Understanding lambda substitution in Redex

Question

Let us say I have the following defined in Redex:

(define-language L
    [e ::= (λ x e) (e e) x]
    [x ::= variable-not-otherwise-mentioned]
    #:binding-forms
    (λ x e #:refers-to x))

Now, I would think that the expression (λ y x) x means:

replace occurrence of y in x (inside braces in the above expression) with x (outside braces). And since there is no y in x, the answer should be just x. Then (λ y x) x y should return x y. But:

(default-language L)
(term (substitute (λ y x) x y))
'(λ y«0» y)

why does it return a function? And what does y<<0>> mean? Am I misunderstanding term (substitute ..)?

I didn't understand this result either:

(term (substitute (λ y x) x true))
'(λ y«1» true)

Could someone help me decipher this? I'm new to Racket/Redex.

Answer 1

y«0» and y«1» simply mean that while the variable is named y, its a different y than the one passed in. The #:refers-to flag is used to make forms respect capture-avoiding substitution.

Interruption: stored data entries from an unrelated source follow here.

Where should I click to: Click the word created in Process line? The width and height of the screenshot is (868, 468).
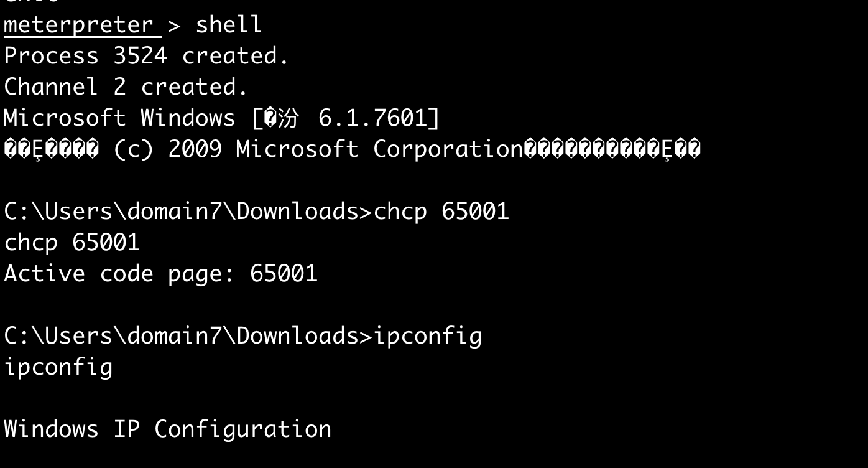coord(235,56)
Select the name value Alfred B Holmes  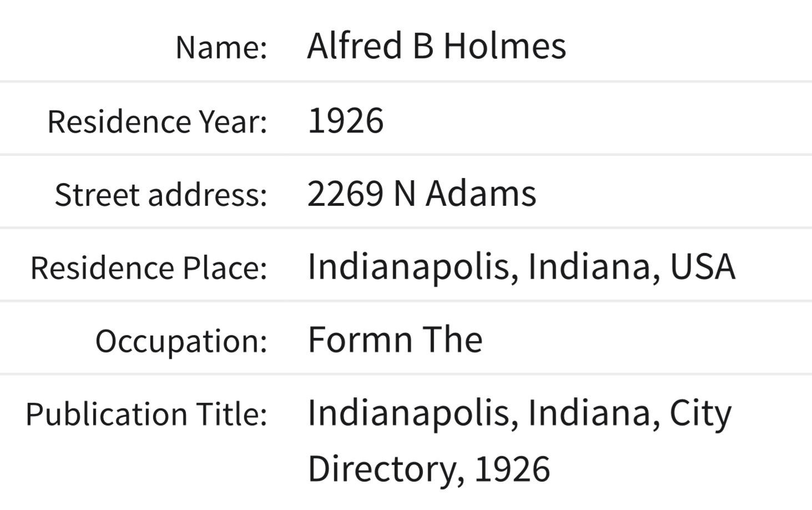click(437, 46)
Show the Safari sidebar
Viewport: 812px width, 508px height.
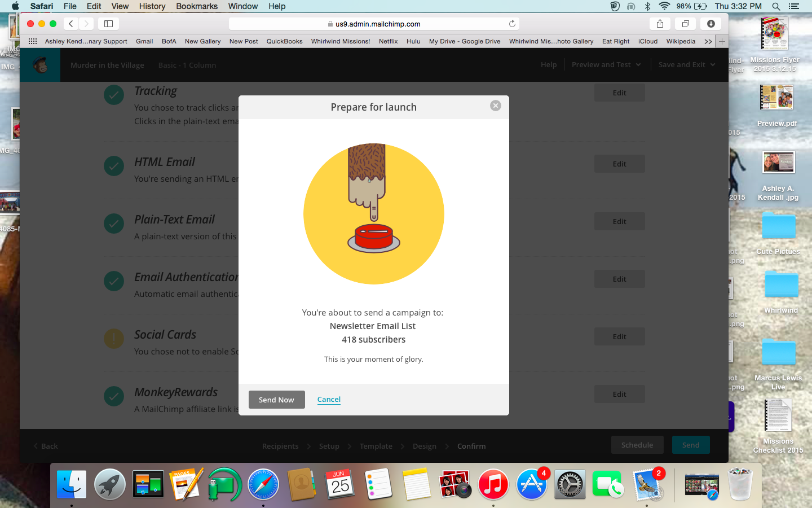click(108, 24)
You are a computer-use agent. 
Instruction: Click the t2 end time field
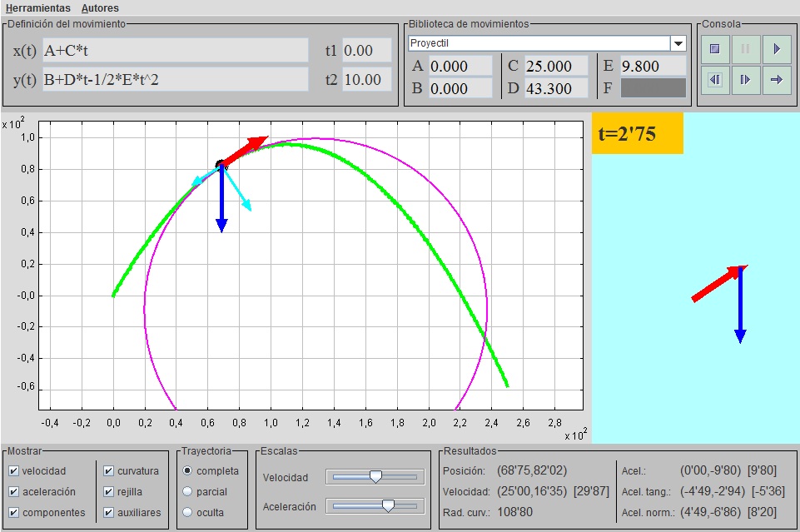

In general, the idea is this, what should the result of this program be:

((lambda (x) (lambda (y) x))
 y)

Should this program evaluate to 4 or 3? If we use simple substitution, then we can say that the program reduces to:

(lambda (y) y)

Which is the identity function. This is noticeable if we, say, bound y to 5 and called the result:

(let* ([y 5]
       [f ((lambda (x) (lambda (y) x))
            y)])
  (f 6))

Here, we would expect the result to be 5, even though we are passing 6 into f. This is because the y in the result is pointing to the first y in the let*. You can see this if you mouse of y in DrRacket.

To avoid this, rather than doing a simple substitution of all xs in the expression to ys, it renames all binders going down to new names, so instead you get:

(lambda (y«0») y)

And now its clear that the two ys in this expression are different.